We train our models (each model has a different value for its hyper-parameter(s), e.g., the degree of polynomial) on the training data set
We tune the hyper-parameters of those models on the validation set and pick the winner
We apply the tuned model (winner from step 2) on the test data set to get the estimation of the performance of this tuned model in real world. And we stop tuning the hyper-parameter.
Now, let's look at Step 1 and 2. It is clearly that the model with better performance on the training set does not necessarily have a better performance on the validation set, as the model could overfit the training set. So that's why we have this validation set "to prevent overfitting" on the training set. We will come back to this point in a minute.

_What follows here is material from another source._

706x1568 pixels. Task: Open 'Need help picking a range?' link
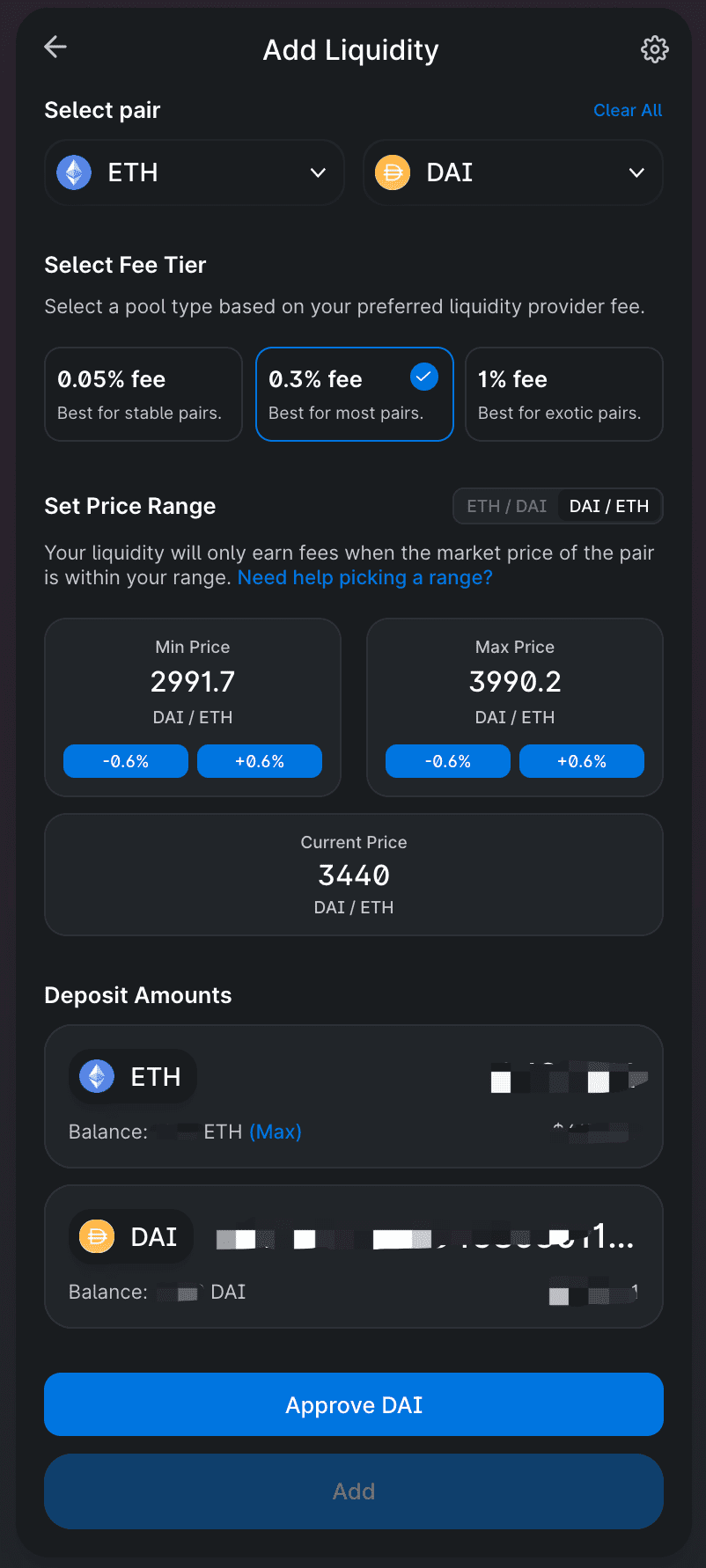364,577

Now let's look at Step 2 and 3. Say after step 2, we have chosen a model (i.e., a specific value of the hyper-parameter) that has the best performance on the validation set. If we believe the performance score for this model on the validation set is the roughly equal to the actual performance score for this model on new real world data set, then we are usually too optimistic. So that's why we need to apply this winner model from Step 2 on the test set and the performance score obtained on that test set will give us a better estimation of this model's performance on new real world data set.

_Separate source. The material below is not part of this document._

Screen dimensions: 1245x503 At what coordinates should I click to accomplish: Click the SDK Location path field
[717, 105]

My question is： In step 2, will the winner that has the best performance on the validation set, also has the best performance on the test set? Here, I am only care about model selection, i.e., ranking different models. At this Step 2, I don't care about whether the performance score on the validation set is a good estimation of the actual performance of my model. To me, this whole procedure sounds like The winner of Step 2, is also overfitting on the validation set, which is nothing different than the logic of overfitting on the training data set. I hope I missed some critical logic here and I hope someone could correct me. Based on this logic, then the winner in Step 2, will not necessarily has the best or just somewhat "better" performance on the test set than other models we've tried. Then the question is Based on this logic, i.e., Step 2 is just overfitting on the validation set, then what is the point of this Step 2, the validation step? And furthermore, what is the criterion that we should follow to select the model that will be used (e.g., applied to the test set)?

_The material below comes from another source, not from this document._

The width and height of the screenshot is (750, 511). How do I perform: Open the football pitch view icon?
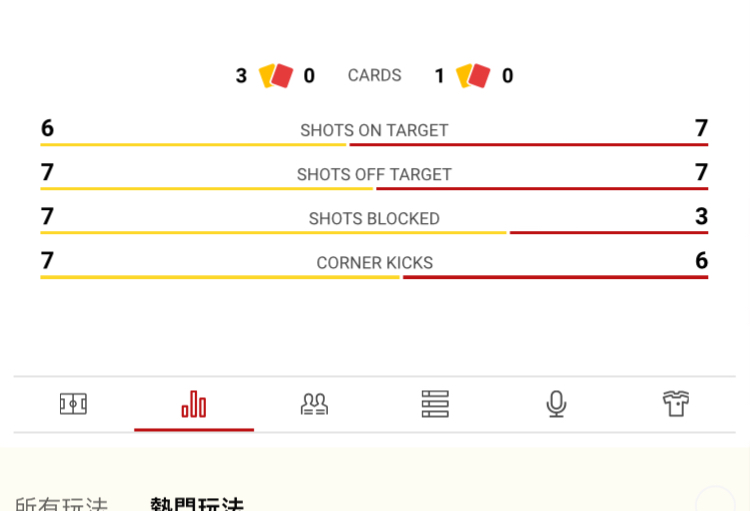pos(73,404)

I would argue that if we have multiple validation sets and we pick a model that has the best average performance over all of those validation sets than other models, then this winner will almost surely be the winner if you now give me another test set. And this is the idea of n-fold cross-validation. And it uses all the data to train the model, which I think is better than this "splitting the data set into 3 parts." I think in terms of model selection (i.e., just horse racing), n-fold CV is a better approach. If in additional, we want a fair estimate about the true error rate, then we may divide the training data into 2 parts, and apply n-fold CV on one part, then use the other part to estimate the true error rate.
If the training, validation, test set all have the same distribution and they are all large, are we suppose to see the winner of Step 2 will also be the winner of Step 3? Are there any theoretical results for that so as to give this procedure at least some faith?